* **Korte opdracht 1**:
Beantwoord de volgende vragen over de tekst over Vann Molyvann:
(a) In welk jaar werd Vann Molyvann geboren?
(b) Tot wat werd hij in 1956 aangesteld?
(c) Tot welke functie werd hij in 1962 gepromoveerd?
* **Korte opdracht 2**: Haal uit de tekst over Vann Molyvann letterlijk het deel dat opent met de woorden "24 december Mijn" en sluit met "een groot mens.".

* **Aangeleverd fragment**:
* * *
24 december Mijn grote liefdes - deel 3
Door: Gea Wijers
Blijf op de hoogte en volg Gea
24 December 2005 | Cambodja, Phnom-Penh
Jullie voelden het de vorige keer al aankomen, deze liefdesverklaring. Ik hou van de architect: Vann Molyvann (geboren in Ream, Cambodja in 1926). Dat is me wel even een uitspraak. Natuurlijk houd ik van zijn werk, waar ik hieronder wat meer over ga vertellen. Maar ook van de persoon Vann Molyvann ben ik bijzonder onder de indruk, in al zijn bescheidenheid een groot mens.
Toen de onafhankelijkheid van Frankrijk in 1953 een feit was begon de stad ontzettend hard te groeien. Heel Cambodja zat in de economische lift door een stijging in de agrarische productie en veel werd geinvesteerd in de architectuur en stedenbouw van Phnom Penh en andere grotere steden. Koning Sihanouk dacht: “Ik wil een internationaal zichtbaar visitekaartje voor mijn onafhankelijke natie, lange neus naar de Fransen!” In 1956 werd Vann Molyvann, een jonge man van eind twintig die net terug was van zijn studie in Frankrijk, aangesteld als Directeur Stedenbouw en Habitat op het Ministerie van Openbare Werken. Een klein rekensommetje leert dat hij toen pas 30 was, maar met een illuster carrièrepad. Cum Laude afgestudeerd in de school van Le Corbusier, en met een groot netwerk aan interessante contacten in de internationale moderne beweging. Hij vond al snel zijn ideale partners in de Russische architect Vladimir Bodiansky en de urbanist Gerald Hanning die ook met het Modernisme waren geinfecteerd. Samen bouwden ze de infrastructuur en een aantal van de belangrijkste openbare gebouwen in Phnom Penh en Cambodja in de jaren ’60 en het begin van de jaren ’70. In 1962 werd Molyvann gepromoveerd tot Staatssecretaris Publieke Werken en hij heeft in deze functies zijn sterke stempel kunnen drukken.
* * *
* **Gegevens voor doelaanwijzing**:
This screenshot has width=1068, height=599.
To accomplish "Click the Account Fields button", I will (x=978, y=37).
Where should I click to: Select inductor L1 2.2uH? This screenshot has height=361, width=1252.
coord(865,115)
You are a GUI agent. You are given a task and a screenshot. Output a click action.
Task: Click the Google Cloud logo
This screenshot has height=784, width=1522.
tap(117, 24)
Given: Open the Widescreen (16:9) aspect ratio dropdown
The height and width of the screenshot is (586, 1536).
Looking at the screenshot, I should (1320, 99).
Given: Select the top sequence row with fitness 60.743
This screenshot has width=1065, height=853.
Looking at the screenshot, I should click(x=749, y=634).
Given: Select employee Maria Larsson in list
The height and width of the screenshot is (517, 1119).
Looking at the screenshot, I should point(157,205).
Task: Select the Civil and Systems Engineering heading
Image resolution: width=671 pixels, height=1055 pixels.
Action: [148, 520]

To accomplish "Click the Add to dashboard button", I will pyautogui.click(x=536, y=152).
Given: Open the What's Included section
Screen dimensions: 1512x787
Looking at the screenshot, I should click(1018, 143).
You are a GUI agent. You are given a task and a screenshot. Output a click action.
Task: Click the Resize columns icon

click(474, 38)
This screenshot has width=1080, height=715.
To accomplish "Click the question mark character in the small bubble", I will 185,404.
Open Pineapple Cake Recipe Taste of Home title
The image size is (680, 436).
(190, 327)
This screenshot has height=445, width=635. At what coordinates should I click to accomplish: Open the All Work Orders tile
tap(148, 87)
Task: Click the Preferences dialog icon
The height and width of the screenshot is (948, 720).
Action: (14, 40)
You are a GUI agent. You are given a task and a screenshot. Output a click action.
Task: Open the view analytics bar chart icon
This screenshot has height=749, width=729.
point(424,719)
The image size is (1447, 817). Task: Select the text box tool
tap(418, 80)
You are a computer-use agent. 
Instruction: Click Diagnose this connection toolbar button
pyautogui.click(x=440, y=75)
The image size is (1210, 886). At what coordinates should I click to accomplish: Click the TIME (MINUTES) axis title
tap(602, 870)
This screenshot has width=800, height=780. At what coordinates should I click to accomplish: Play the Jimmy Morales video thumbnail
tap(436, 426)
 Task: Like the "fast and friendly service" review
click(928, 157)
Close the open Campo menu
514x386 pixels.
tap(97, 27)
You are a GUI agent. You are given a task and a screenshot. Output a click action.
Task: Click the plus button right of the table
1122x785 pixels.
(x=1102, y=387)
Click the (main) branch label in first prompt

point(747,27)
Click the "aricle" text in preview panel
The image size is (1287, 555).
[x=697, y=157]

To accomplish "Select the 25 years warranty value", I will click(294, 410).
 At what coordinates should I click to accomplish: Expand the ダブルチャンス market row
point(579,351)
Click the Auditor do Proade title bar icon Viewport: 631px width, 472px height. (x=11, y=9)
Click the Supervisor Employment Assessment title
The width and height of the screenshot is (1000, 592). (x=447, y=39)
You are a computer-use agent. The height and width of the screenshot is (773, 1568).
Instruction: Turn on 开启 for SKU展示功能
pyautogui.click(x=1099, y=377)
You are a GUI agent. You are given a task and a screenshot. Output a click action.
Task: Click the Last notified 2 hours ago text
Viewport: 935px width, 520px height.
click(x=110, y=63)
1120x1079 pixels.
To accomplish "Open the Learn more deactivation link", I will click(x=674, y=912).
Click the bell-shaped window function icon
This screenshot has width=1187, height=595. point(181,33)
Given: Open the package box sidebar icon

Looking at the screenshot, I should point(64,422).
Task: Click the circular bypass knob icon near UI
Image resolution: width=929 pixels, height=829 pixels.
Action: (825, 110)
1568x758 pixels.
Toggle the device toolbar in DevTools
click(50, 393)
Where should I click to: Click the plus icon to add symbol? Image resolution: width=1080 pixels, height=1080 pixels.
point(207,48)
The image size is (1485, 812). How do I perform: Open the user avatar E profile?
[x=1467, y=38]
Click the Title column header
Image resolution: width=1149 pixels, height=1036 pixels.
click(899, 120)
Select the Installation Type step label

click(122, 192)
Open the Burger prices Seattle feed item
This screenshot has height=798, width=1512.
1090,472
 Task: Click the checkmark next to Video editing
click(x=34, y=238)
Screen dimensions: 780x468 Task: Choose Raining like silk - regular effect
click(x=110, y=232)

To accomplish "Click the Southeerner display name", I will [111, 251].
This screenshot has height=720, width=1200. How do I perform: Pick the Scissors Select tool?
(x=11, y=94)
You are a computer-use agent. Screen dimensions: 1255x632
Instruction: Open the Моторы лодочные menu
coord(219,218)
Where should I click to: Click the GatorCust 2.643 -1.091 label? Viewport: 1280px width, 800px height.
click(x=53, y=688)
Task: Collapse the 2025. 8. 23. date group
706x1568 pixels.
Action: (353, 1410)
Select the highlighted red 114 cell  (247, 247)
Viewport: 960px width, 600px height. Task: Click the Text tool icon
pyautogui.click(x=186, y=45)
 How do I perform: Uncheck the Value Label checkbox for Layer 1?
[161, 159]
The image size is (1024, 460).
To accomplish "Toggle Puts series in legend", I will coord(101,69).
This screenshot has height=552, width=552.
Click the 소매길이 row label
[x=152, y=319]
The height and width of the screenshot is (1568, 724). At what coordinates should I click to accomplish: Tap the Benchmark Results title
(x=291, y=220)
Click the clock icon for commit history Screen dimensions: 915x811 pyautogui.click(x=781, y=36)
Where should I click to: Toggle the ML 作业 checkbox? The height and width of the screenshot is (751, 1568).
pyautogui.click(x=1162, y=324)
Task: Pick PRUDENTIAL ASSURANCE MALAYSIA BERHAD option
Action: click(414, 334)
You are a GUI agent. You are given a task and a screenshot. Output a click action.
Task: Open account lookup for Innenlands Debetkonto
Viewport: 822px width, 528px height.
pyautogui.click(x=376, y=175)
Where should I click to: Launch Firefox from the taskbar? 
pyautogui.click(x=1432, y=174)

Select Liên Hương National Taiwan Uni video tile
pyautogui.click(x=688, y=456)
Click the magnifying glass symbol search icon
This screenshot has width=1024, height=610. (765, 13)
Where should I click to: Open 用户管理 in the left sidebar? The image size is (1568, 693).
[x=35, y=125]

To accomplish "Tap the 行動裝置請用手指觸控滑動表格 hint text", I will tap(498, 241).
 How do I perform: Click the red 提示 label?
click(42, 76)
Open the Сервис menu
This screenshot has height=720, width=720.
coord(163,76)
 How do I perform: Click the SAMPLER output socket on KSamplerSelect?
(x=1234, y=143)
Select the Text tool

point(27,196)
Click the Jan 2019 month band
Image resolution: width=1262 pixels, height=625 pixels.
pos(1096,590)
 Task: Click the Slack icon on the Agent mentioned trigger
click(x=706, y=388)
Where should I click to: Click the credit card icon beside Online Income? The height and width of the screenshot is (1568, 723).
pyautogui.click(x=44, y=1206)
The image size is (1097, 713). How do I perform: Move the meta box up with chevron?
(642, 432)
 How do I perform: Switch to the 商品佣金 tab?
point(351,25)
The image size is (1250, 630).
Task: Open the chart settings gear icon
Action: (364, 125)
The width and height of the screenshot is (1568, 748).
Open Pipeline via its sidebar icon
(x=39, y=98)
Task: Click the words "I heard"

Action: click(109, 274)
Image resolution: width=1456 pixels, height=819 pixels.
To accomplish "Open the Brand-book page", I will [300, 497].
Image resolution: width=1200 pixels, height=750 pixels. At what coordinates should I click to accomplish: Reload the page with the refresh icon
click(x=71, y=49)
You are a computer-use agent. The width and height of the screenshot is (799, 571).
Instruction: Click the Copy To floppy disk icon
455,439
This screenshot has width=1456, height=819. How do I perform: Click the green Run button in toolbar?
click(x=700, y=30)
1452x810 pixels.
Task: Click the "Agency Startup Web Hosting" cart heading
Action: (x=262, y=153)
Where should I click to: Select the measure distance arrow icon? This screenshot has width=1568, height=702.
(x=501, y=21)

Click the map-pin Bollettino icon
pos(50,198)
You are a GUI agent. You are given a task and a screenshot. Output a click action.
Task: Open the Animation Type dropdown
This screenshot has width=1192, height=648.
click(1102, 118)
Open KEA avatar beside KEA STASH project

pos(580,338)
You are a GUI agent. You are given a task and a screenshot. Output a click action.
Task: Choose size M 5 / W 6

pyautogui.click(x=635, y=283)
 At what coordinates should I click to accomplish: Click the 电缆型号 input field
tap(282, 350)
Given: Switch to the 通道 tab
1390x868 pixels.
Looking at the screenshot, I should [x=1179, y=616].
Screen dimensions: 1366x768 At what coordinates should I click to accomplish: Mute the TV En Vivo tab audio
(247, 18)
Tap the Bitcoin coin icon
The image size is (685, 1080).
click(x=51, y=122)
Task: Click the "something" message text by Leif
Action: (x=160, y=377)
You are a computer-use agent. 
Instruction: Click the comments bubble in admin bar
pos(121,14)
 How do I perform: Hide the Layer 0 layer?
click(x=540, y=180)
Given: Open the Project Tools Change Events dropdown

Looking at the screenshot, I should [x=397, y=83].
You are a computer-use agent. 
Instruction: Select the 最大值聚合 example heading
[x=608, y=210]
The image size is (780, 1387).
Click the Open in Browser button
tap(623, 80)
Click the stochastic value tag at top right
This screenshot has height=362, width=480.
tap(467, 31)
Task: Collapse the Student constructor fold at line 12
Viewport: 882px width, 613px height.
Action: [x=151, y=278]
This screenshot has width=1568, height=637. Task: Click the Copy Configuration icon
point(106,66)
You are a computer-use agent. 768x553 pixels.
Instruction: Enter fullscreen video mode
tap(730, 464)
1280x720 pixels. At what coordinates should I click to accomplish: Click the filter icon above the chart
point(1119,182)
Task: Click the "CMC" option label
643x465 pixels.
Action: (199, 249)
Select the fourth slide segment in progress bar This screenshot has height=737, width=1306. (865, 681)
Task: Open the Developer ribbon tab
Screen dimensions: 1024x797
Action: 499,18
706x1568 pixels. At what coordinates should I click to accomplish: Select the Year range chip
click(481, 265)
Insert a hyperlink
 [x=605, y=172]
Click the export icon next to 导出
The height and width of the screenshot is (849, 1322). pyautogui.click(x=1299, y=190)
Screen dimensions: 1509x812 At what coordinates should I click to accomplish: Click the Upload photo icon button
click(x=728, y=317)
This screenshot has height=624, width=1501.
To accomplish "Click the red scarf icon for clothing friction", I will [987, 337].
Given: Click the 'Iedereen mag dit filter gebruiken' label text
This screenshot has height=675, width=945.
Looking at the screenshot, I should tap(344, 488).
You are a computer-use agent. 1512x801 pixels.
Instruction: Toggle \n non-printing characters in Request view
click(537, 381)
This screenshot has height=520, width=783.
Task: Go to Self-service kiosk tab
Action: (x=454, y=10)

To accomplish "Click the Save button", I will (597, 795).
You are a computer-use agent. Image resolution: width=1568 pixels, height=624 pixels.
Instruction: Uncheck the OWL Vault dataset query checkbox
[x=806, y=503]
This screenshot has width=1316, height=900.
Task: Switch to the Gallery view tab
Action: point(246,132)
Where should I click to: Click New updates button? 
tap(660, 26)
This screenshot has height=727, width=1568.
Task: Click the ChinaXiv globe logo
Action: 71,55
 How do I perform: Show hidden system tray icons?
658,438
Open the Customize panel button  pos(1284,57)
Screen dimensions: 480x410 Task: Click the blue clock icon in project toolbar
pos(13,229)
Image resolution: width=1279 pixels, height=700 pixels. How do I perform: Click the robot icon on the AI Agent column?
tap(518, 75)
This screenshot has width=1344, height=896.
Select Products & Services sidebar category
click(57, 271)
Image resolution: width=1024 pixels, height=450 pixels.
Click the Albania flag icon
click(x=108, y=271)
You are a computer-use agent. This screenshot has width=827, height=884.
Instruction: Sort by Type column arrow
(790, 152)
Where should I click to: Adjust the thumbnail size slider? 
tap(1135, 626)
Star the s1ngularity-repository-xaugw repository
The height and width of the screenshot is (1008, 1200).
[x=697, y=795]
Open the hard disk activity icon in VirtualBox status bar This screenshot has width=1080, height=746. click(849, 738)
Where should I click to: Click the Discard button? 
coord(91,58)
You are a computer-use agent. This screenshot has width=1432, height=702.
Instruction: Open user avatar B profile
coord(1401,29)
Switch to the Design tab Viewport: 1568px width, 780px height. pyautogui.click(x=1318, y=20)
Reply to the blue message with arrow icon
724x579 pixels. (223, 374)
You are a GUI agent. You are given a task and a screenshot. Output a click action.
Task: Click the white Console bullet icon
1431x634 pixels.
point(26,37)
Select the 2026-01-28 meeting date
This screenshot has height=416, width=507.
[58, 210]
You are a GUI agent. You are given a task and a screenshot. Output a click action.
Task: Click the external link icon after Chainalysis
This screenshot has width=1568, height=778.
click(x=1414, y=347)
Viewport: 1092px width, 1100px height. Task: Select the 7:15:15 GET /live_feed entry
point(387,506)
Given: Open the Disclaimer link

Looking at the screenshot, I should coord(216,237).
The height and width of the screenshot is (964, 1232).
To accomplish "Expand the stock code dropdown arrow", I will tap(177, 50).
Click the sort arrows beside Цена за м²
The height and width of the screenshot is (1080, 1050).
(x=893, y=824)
* * *
* **Volledig antwoord 1**:
(a) In 1926.
(b) Tot Directeur Stedenbouw en Habitat op het Ministerie van Openbare Werken.
(c) Tot Staatssecretaris Publieke Werken.

* **Volledig antwoord 2**:
24 december Mijn grote liefdes - deel 3
Door: Gea Wijers
Blijf op de hoogte en volg Gea
24 December 2005 | Cambodja, Phnom-Penh
Jullie voelden het de vorige keer al aankomen, deze liefdesverklaring. Ik hou van de architect: Vann Molyvann (geboren in Ream, Cambodja in 1926). Dat is me wel even een uitspraak. Natuurlijk houd ik van zijn werk, waar ik hieronder wat meer over ga vertellen. Maar ook van de persoon Vann Molyvann ben ik bijzonder onder de indruk, in al zijn bescheidenheid een groot mens.